Stored items:
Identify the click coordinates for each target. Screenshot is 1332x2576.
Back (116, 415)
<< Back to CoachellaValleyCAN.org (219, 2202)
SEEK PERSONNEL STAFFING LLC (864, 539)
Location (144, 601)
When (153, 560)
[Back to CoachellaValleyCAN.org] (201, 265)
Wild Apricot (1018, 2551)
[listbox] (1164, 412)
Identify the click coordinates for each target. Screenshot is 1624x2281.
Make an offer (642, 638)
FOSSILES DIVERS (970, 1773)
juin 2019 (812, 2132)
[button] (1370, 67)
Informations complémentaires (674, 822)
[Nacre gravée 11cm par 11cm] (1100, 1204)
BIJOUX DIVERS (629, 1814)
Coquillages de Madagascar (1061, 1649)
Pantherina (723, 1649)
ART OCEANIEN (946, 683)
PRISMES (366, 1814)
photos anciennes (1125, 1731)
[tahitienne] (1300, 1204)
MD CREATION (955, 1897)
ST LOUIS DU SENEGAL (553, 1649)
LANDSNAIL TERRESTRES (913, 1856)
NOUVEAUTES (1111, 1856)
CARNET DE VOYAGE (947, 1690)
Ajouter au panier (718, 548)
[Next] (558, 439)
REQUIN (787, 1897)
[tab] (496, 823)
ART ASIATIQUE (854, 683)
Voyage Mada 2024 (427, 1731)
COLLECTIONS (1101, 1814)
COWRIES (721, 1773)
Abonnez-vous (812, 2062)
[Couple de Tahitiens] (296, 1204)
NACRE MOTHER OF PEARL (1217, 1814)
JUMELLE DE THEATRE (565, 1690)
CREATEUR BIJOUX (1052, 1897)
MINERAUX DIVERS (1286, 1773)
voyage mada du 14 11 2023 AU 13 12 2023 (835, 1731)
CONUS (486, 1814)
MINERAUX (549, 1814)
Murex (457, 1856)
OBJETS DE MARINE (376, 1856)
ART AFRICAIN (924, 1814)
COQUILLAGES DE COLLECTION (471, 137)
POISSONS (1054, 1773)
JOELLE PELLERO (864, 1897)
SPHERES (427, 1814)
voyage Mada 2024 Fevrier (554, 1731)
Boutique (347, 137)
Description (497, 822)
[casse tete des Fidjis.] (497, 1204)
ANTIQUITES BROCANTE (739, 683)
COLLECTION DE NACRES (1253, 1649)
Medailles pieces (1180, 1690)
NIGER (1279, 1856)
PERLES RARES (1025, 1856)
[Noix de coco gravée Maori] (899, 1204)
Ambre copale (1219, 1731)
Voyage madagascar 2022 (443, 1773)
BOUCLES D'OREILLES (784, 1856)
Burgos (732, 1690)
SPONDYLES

• Exercise objective: Exactly as they stand above, write out all the entries again.

• Completed exercise:
Identify the click coordinates for each target. Screenshot is 1332x2576.
Back (116, 415)
<< Back to CoachellaValleyCAN.org (219, 2202)
SEEK PERSONNEL STAFFING LLC (864, 539)
Location (144, 601)
When (153, 560)
[Back to CoachellaValleyCAN.org] (201, 265)
Wild Apricot (1018, 2551)
[listbox] (1164, 412)
Identify the click coordinates for each target. Screenshot is 1624x2281.
Make an offer (642, 638)
FOSSILES DIVERS (970, 1773)
juin 2019 (812, 2132)
[button] (1370, 67)
Informations complémentaires (674, 822)
[Nacre gravée 11cm par 11cm] (1100, 1204)
BIJOUX DIVERS (629, 1814)
Coquillages de Madagascar (1061, 1649)
Pantherina (723, 1649)
ART OCEANIEN (946, 683)
PRISMES (366, 1814)
photos anciennes (1125, 1731)
[tahitienne] (1300, 1204)
MD CREATION (955, 1897)
ST LOUIS DU SENEGAL (553, 1649)
LANDSNAIL TERRESTRES (913, 1856)
NOUVEAUTES (1111, 1856)
CARNET DE VOYAGE (947, 1690)
Ajouter au panier (718, 548)
[Next] (558, 439)
REQUIN (787, 1897)
[tab] (496, 823)
ART ASIATIQUE (854, 683)
Voyage Mada 2024 (427, 1731)
COLLECTIONS (1101, 1814)
COWRIES (721, 1773)
Abonnez-vous (812, 2062)
[Couple de Tahitiens] (296, 1204)
NACRE MOTHER OF PEARL (1217, 1814)
JUMELLE DE THEATRE (565, 1690)
CREATEUR BIJOUX (1052, 1897)
MINERAUX DIVERS (1286, 1773)
voyage mada du 14 11 2023 AU 13 12 2023 (835, 1731)
CONUS (486, 1814)
MINERAUX (549, 1814)
Murex (457, 1856)
OBJETS DE MARINE (376, 1856)
ART AFRICAIN (924, 1814)
COQUILLAGES DE COLLECTION (471, 137)
POISSONS (1054, 1773)
JOELLE PELLERO (864, 1897)
SPHERES (427, 1814)
voyage Mada 2024 Fevrier (554, 1731)
Boutique (347, 137)
Description (497, 822)
[casse tete des Fidjis.] (497, 1204)
ANTIQUITES BROCANTE (739, 683)
COLLECTION DE NACRES (1253, 1649)
Medailles pieces (1180, 1690)
NIGER (1279, 1856)
PERLES RARES (1025, 1856)
[Noix de coco gravée Maori] (899, 1204)
Ambre copale (1219, 1731)
Voyage madagascar 2022 (443, 1773)
BOUCLES D'OREILLES (784, 1856)
Burgos (732, 1690)
SPONDYLES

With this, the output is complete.